Dopo quanto accaduto stamane a Brindisi, siamo ancora in quella terra di mezzo che sta tra lo sgomento e la rabbia, da un lato, e le domande su movente e mandanti dall’altro. Vedere il volto di una ragazza di sedici anni, solare come potrebbero e dovrebbero essere tutte le giovani vite, malgrado quello che ci accade quotidianamente e le profonde incertezze che ci avvolgono, sapere che quel sorriso è stato spento per sempre, e il modo in cui ciò è avvenuto, è qualcosa che ti scava dentro una voragine. Ma la secondo reazione ed il secondo stato d’animo è l’insofferenza per tutte queste dichiarazioni, “analisi”, ricostruzioni di qualcosa che si sta faticosamente cercando di mettere a fuoco, nella sua disumanità.

Per questo ora servirebbe il silenzio, ma non lo avremo. E’ la natura stessa dei social network che causa questo frastuono. Liberatorio ma anche avvelenatore. Anche quello che state leggendo in questo momento contribuisce a questo inquinamento, per certi aspetti. Viviamo tutti in un paradosso.

Chi scrive prova ancora una profonda vergogna per aver interpretato, a caldo, come una strage di matrice islamica l’eccidio perpetrato l’estate scorsa dall’animale norvegese Breivik. Fu un errore imperdonabile, ingiustificabile, inammissibile, soprattutto per chi è così presuntuoso da credere di avere la capacità di analizzare le situazioni senza cedere a quegli stessi luoghi comuni e riflessi condizionati da cui la nostra nevrotizzata società è minata.
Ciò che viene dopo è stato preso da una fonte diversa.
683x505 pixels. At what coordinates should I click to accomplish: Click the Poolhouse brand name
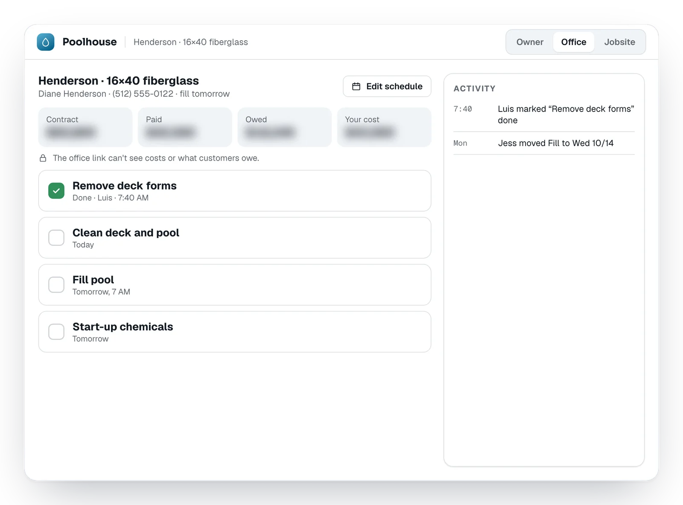tap(90, 42)
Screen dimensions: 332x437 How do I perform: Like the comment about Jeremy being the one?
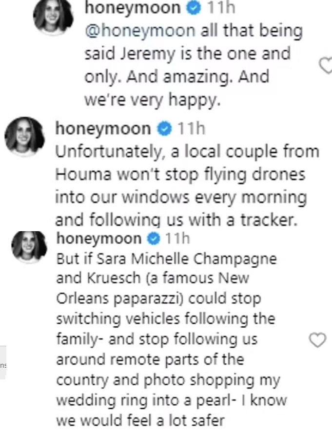[x=327, y=65]
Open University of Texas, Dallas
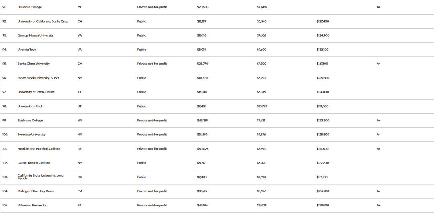The height and width of the screenshot is (214, 434). click(x=36, y=92)

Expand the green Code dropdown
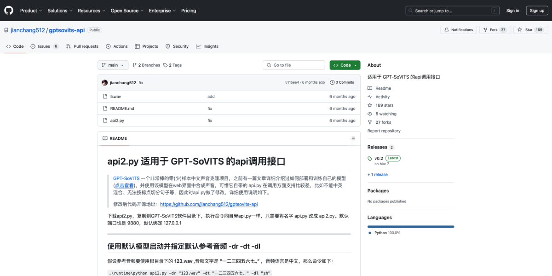[x=345, y=65]
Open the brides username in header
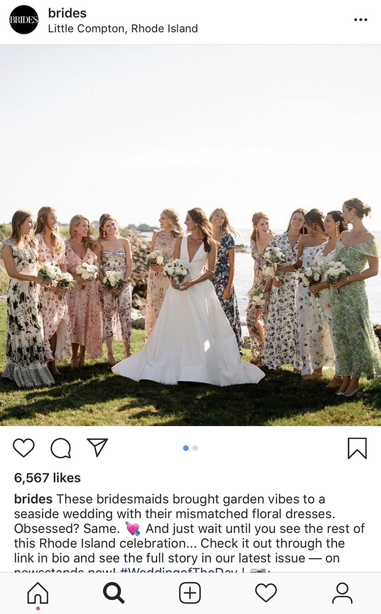The width and height of the screenshot is (381, 614). [x=67, y=13]
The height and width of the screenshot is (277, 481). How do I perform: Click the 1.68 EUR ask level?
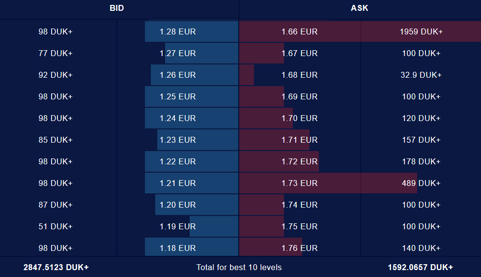(x=299, y=75)
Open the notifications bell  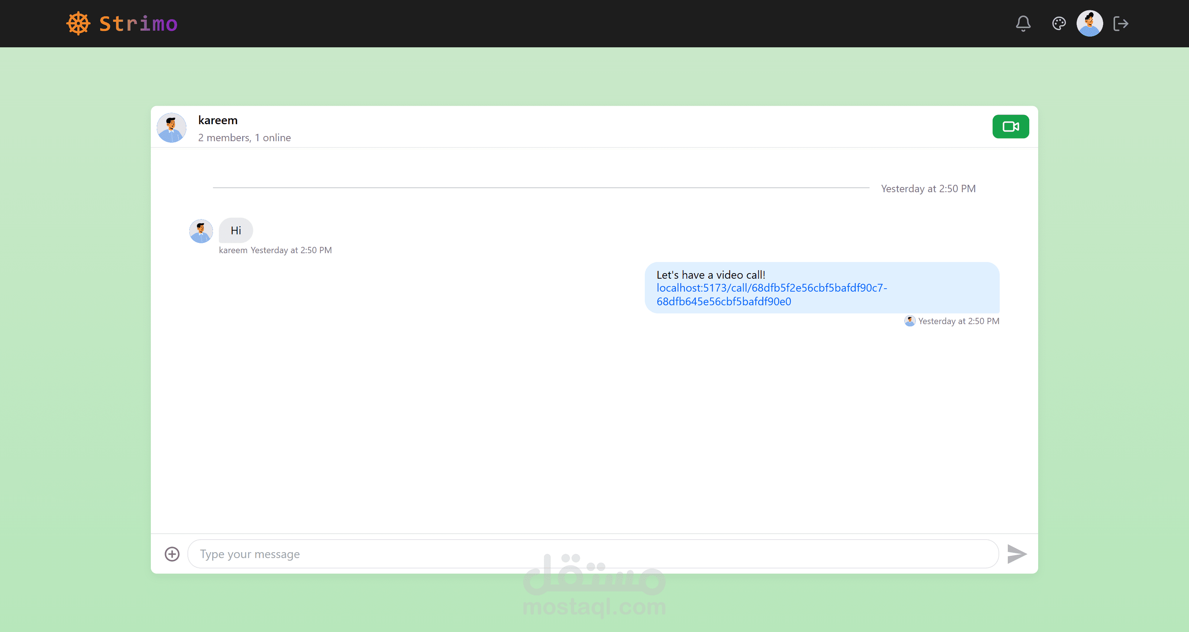click(1023, 24)
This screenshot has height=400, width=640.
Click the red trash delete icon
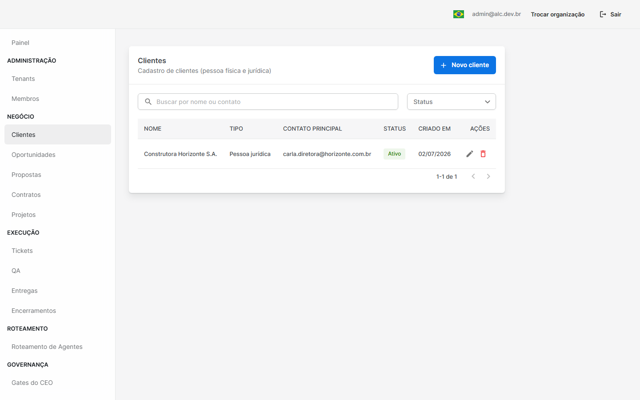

Eppure è accaduto.

Anche per questo, leggere cose di questo tipo a poche ore dal momento in cui una giovane vita umana è stata spenta, provoca un incoercibile senso di nausea ed il desiderio di spegnere questa giostra infernale che ci irretisce illudendoci di essere al centro di una “agorà della consapevolezza” e che proprio per questo ci priva di freni inibitori, che forse non abbiamo mai avuto. Tacciamo tutti per un momento, per favore.